Levetiracetam

Levetiracetam (Keppra) is a widely used antiepileptic drug that can be administered orally and intravenously. It has predictable pharmacokinetics, does not bind plasma proteins and has very few drug-drug interactions because it is not metabolized by the liver. Levetiracetam is cleared by renal excretion. The elimination half life is 6 to 8 hours in healthy adults, six hours in children, and 10 to 11 hours in the elderly. In patients with normal renal function, 95% of Levetiracetam is excreted in the urine.

A single 1,000 mg dose produces a peak plasma level of 31 ug/mL, while the same dose twice daily produces a peak level of 43 ug/mL.  

Common adverse effects include fatigue, irritability, mood changes, loss of coordination.
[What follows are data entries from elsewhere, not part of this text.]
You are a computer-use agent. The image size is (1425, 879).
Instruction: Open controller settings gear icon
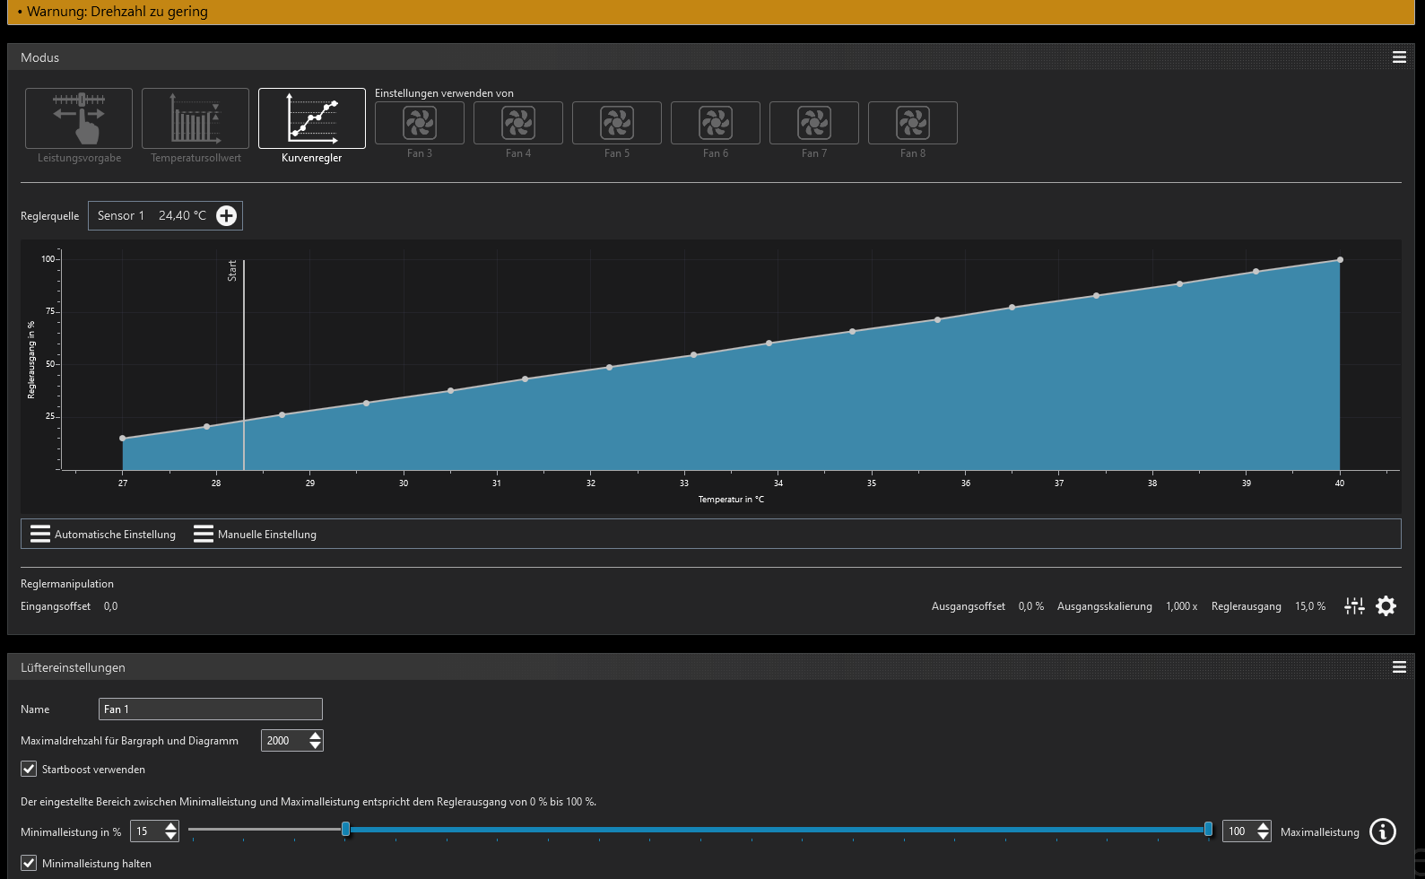pyautogui.click(x=1386, y=606)
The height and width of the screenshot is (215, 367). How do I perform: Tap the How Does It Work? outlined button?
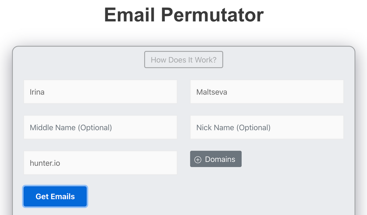(x=184, y=59)
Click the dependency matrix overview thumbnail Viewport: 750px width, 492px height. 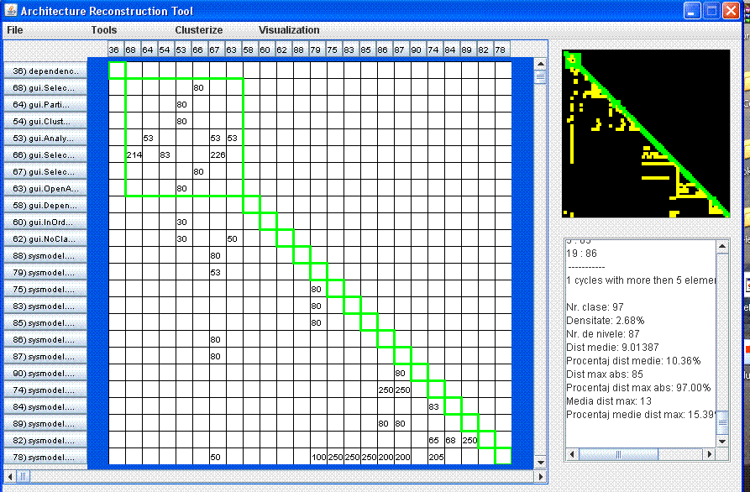point(645,133)
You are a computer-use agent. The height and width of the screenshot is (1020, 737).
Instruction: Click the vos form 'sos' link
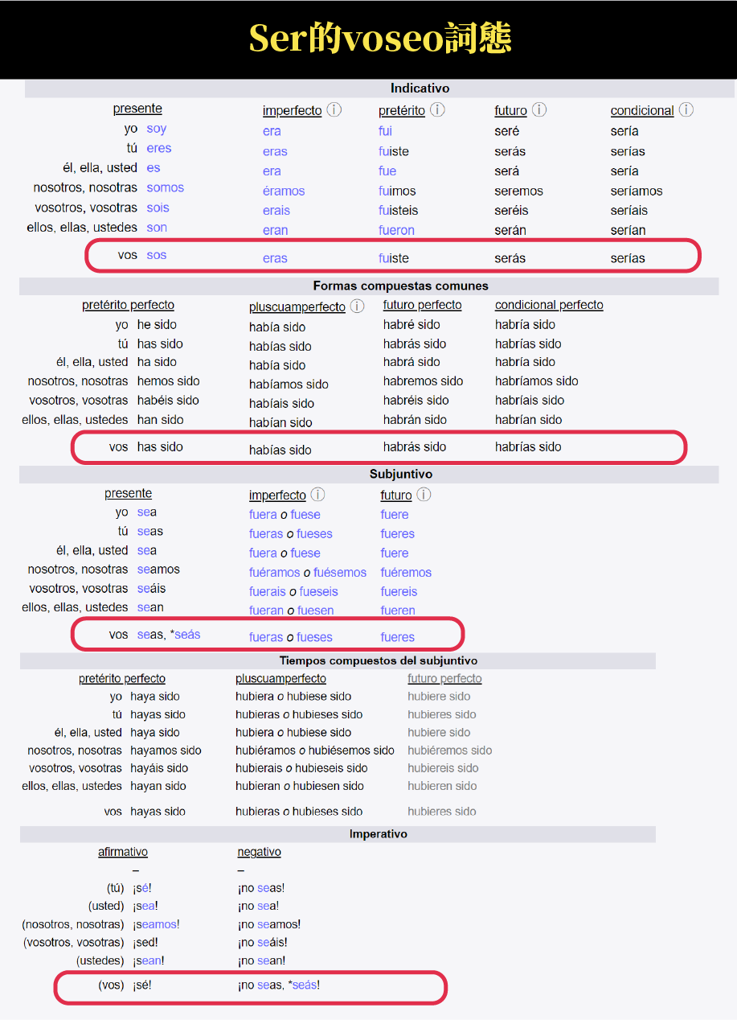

Therapeutic drug monitoring is indicated for adjusting dosage in pregnant women and patients with renal insufficiency. Levetiracetam is measured by immunoassay. The therapeutic range is 10-40 ug/mL.

Specimen requirement is a red top tube of blood. Serum should be separated as quickly as possible after collection to prevent hydrolysis.

References

Patsalos PN. Pharmacokinetic profile of levetiracetam: Toward ideal characteristics. Pharm Ther. 2000 Feb; 85(2):77-85.